改訂普及版 人類進化大全—進化の実像と発掘・分析のすべて
【著】クリス・ストリンガー、ピーター・アンドリュース
【訳】馬場悠男・道方しのぶ
定価=本体5,800円+税
B5判 フルカラー240ページ(ソフトカバー)
2012年7月発売
ISBN 978-4-903487-55-7
✣日本図書館協会選定図書
サルからヒトへ―人類はどのように進化したのか?
新たな化石の発見や、科学的分析手法を駆使した古人類学の研究成果を、最前線で世界をリードする著者が克明に解説。調査研究プロセスをまじえ、貴重な写真やイラストを満載した人類学の新基本書に、その後の新発見による最新の成果を反映させ、ハンディな新装版に。
【主な改訂】
2009年に復元され、人類起源の年代設定を遡らせた「ラミダス猿人」のほか、現生人類につながるホモ属の祖先とされる「アウストラロピテクス・セディバ」(2008年発見)、ゲノムプロジェクトによる旧人と現代人との比較分析など、重要な新事実を収録。
※2008年発売の『ビジュアル版 人類進化大全ー進化の実像と発掘・分析のすべて』の改訂版です。判型は同じですが、ソフトカバーになり、定価を見直しました。
ハードカバー版の詳細はこちら…
…ロンドン自然史博物館が世界に誇る超一級の人類学研究者2人が、長年にわたる経験を凝集して作った、かなり玄人好みの図鑑である。
人類進化をわかりやすく紹介するだけでなく、人類進化の調査・研究プロセスを、豊富なイラストや写真を用いて丁寧に説明している。そこに、現場経験の豊富な著者たちのプライドとこだわりがある。
彼らが体験した(指揮したものも多い)6つの発掘調査は、類人猿や人類の進化研究に貴重な資料を数多く産出してきた。その具体的な有り様を知ることは、一般読者にとっても専門家にとっても贅沢な楽しみといえよう。私もはじめて知って驚いたことが多かった。…
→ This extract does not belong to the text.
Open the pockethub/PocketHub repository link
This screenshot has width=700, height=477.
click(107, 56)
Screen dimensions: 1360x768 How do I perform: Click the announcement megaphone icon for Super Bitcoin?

私たちにとって最も関心があるのは、ホモ・サピエンスの由来だろう。…出アフリカモデルを化石の証拠から明らかにする中心となったのが、ストリンガーである。貧しかった大学院生時代に、ぼろ車で野宿しながらヨーロッパ中をまわって化石を研究し、ネアンデルタール人とクロマニヨン人では形態が根本的に違うことを示した。…
ともすればヴァーチャルな映像世界で満足している子供や若者たちに、現実の世界で汗とほこりにまみれながら夢を追いかけている研究者たちの存在を知ってもらいたい。
彼らの努力があって初めて、人類進化のそれぞれの局面が少しずつ明らかになり、それらを紡ぐことで、私たち人類の生い立ちを語ることができる。さらに、現実世界の外群としての人類進化を学ぶことによって得られる長い照準は、現在の私たちが未来に向かって何をなすべきかを判断するために、大いに役立つだろう。
変動する環境に果敢に立ち向かって、今日まで生き延びた私たち人類、その進化の如実な姿を見ていただきたい。
(あとがきより)
【著者】
クリス・ストリンガー(Chris Stringer)
ロンドン自然史博物館古生物研究部人類進化研究室、現役名誉研究官。有名な「単一起源モデル」を提示し、現在多くの考古学者、年代測定技術者、遺伝学者とともに人類進化のモデル再構築をめざし数々の共同研究を主催している。著書に『出アフリカ記 人類の起源』(岩波書店)、Homo britannicusなど多数。
ピーター・アンドリュース(Peter Andrews)
ロンドン自然史博物館古生物研究部(人類進化研究室)、元研究官。ストリンガーと人類起源・進化の発掘調査に30年以上携わり、共著多数。著書にTravels with the Fossil Hunters、Biotic Response to Global Change、Westbury Cave—The Natural History Museum Excavations 1976-1984など。
【訳者】
馬場悠男(ばば・ひさお)
国立科学博物館人類研究部名誉研究部員。元同館人類研究部部長、人類学会前会長。専門は人類形態進化学。主編著に『季刊考古学』118号「特集 古人類学・最新研究の動向」(2012.1)、『人間性の進化』(日本経済新聞社出版局)、『NHK日本人はるかな旅シリーズ(全5巻)』(あかね書房)。訳書にイブ・コパン『ルーシーの膝』(紀伊國屋書店)など多数。
道方しのぶ(みちかた・しのぶ)
フリーランスライター。専門は人類進化史、古代史、ロボット工学。著書に『甦る人類化石』(勉誠出版)、『日本人のルーツ探索マップ』(平凡社新書)。『日経サイエンス』などの雑誌や新聞科学欄にも記事を多数執筆。